# Spurs Reach Agreement with Tiago Splitter



## FreeMason Jr. (Jul 12, 2004)

Ticket760



> Ticket 760 has learned that the San Antonio Spurs have reached a contract agreement with Tiago Splitter. He is expected to sign the deal on Monday. Terms of the deal have not been disclosed.

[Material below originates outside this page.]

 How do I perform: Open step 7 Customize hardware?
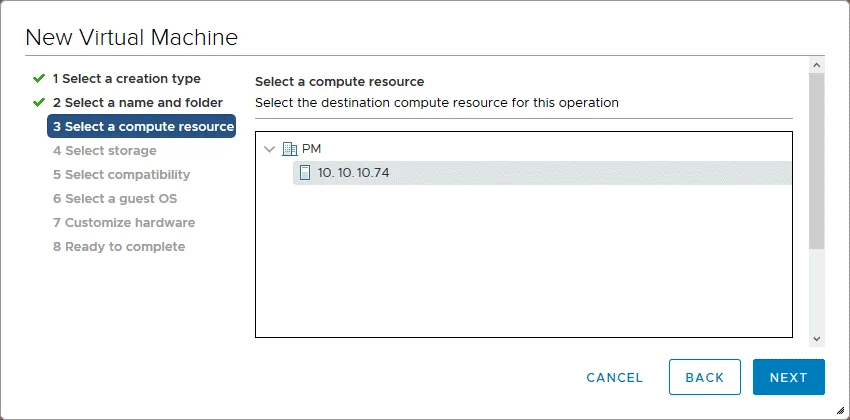pos(123,222)
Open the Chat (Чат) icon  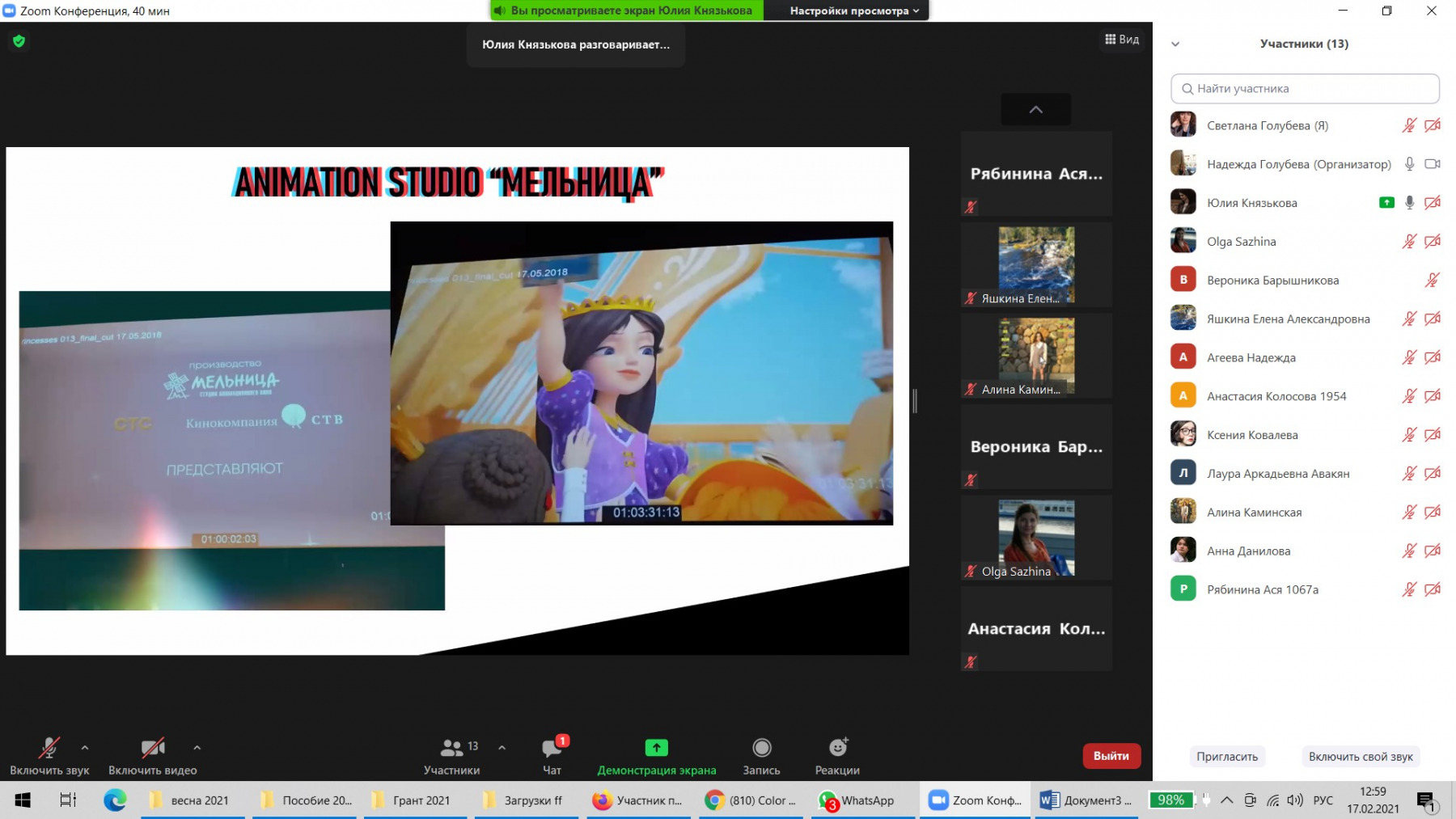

In less exciting news, Matt Bonner got an extension... with a raise! Wtf?


----------



## VBM (Jul 2, 2010)

YES!

But yeah...**** this Bonner noise (although we still got him for a decent contract compared to what Phoenix is willing to pay Channing Frye...


----------



## Basel (Mar 31, 2005)

Excited to see what this kid is all about.


----------



## VBM (Jul 2, 2010)

Per MySA



> The Spurs have called a 3 p.m. press conference this afternoon. Unless it's to announce that the AT&T Center is changing its concessions from Coke to Pepsi, it's safe to say the Spurs have at long last signed their 2007 first-round draft pick.
> 
> Tiago Splitter will be wearing silver and black next season.
> 
> ...


----------



## VBM (Jul 2, 2010)

Per NBA.com



> The San Antonio Spurs today announced they have signed Tiago Splitter. The 25-year-old Splitter was selected by the Spurs with the 28th overall pick in the 2007 NBA Draft. Per club policy, terms of the contract were not announced.
> The 6-11, 235-pound Splitter has played for Caja Laboral Vitoria in the ACB League since the 2003-04 season. In his seven seasons with Caja Laboral he has established himself as one of the dominate big men in Europe. Splitter has lead Caja Laboral to four Spanish League regular season titles (2003-04, 2004-05, 2006-07 and 2008-09) and two Spanish League championships (2007-08 and 2009-10). In addition the team has advanced to at least the quarterfinals of the Euroleague Championship six straight seasons (including four straight semifinal appearances from 2004-08).
> 
> During the 2009-10 ACB season Splitter was named the Spanish League regular season MVP and the Spanish League Finals MVP. For the season he averaged 15.4 points and 7.1 rebounds in 28.9 minutes in 38 games. He shot .595 (219-368) from the field and .759 (145-191) from the line.
> ...


----------



## FreeMason Jr. (Jul 12, 2004)

Rumour has it the Spurs somehow got Tiago for 3 years, 10 million. I don't know how they did it, but that gives us enough of the MLE left to go after a free agent.


----------